“A Deep Breath Of Life” – Das Album:
„The Calling“ ist der Eröffnungstrack, welcher einen zu Beginn mit Schlagzeug-Geballer wie auf Judas Priest’s „Painkiller“-Album weckt und danach sphärisch wird, bevor er wieder losrockt und in einen mit Chören unterlegten Refrain wechselt. Danach rauscht „Pathfinder“ los, stampft zwischendurch schleppend und wird im Mittelteil durch einen ruhigen Keyboardteppich dominiert. Zum Schluss gibt’s eine kleine Überraschung, die ich an dieser Stelle nicht verraten möchte. Track Nr. drei ist „Raven’s Flight“ in der Single-Version, welchen ich bereits oben ausführlich besprochen habe. Ein typischer Crown Of Glory-Song und Sänger Henes’ Lieblingsstück auf diesem Album, eine richtige Headbanger- und
 Live-Granate wartet mit „Inspiration“ auf den Hörer, welche durch die verschiedenen Stimmungen progressiv wirkt, mit herausragenden Gitarrensolis überzeugt und mit femininem Sopran-Gesang à la Nightwish von Aline Bühler (Gates Of Oblivion) endet. „Inspiration“ ist ebenfalls der einzige Song auf „A Deep Breath Of Life“, welcher zum Schluss ausgefadet wird. Der Single-Song „Prophecy“ leitet danach über zur 7½-minütigen Version von „Save Me“. Insgesamt wirkt die Album-Version stimmiger als diejenige auf der Single, weil man dem Song Zeit gibt, sich zu entwickeln. Markus Muther meint denn auch, dass es ein Song für einen ruhigen Moment mit Wein und Kerzen ist. Wobei er meiner Meinung nach nur bedingt recht hat, denn „Save Me“ wirkt für sich so geschlossen,  dass die  Zeit wie im  Flug vorbei  geht und man (zu)  schnell beim
nächsten, von den Fans oft gewünschten Song ist: „Anthem Of The End“ ist ein altes Lied mit netten Melodien und einem typischen Power Metal-Refrain. Im Studio wurden dem Song auf hartnäckiges Drängen von Sänger Hene noch ein Satz mit Hörnern eingebaut. Ein weiteres Highlight folgt danach mit „Mirror Mirror“, welcher den politischen Aspekt des Irak-Öl-Kriegs behandelt. Er beginnt mit viel Hall auf Heinz Stimme, und im Mittelteil hört man einen Nachrichtensprecher. „Mirror Mirror“ ist der neueste Song und wurde erst kurz vor dem Studiotermin geschrieben. Der endgültige Refrain entstand dann auch erst während der Aufnahmen im Studio.
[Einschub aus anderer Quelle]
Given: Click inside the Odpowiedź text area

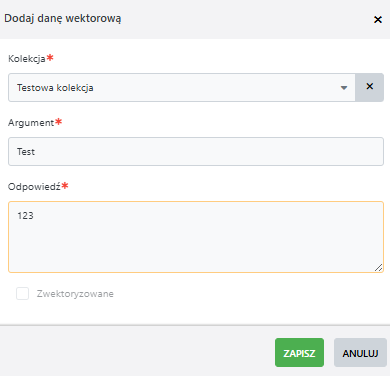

Der Schluss von „A Deep Breath Of Life“ bildet der bereits zum Live-Klassiker avancierte Dreiteiler „Ikarus“, welcher für die Fans endlich aufgenommen wurde. Der Song „Ikarus“ beginnt den Reigen mystisch, wechselt in einen harten Teil mit tiefen Vocals und endet in einem unwiderstehlichen Refrain. Ein Gassenhauer mit Party Metal-Teil stellt danach „I See You Rise“ dar, welcher in „Lament Of The Wind“ übergeht. Dieser wird mit dem Geräusch einer Brandung eingeleitet und geht insgesamt in eine ähnliche Richtung wie „Save Me“, mit dem Unterschied, dass er als einziger Song nur auf Keyboard und Stimme setzt. Ein epischer Song, bei dem Sänger Hene aus den Vollen schöpft und alle Nuancen seiner gewaltigen Stimme darbietet. Danach fällt man erstmal in andächtiges Schweigen, womit das Album perfekt abgeschlossen ist.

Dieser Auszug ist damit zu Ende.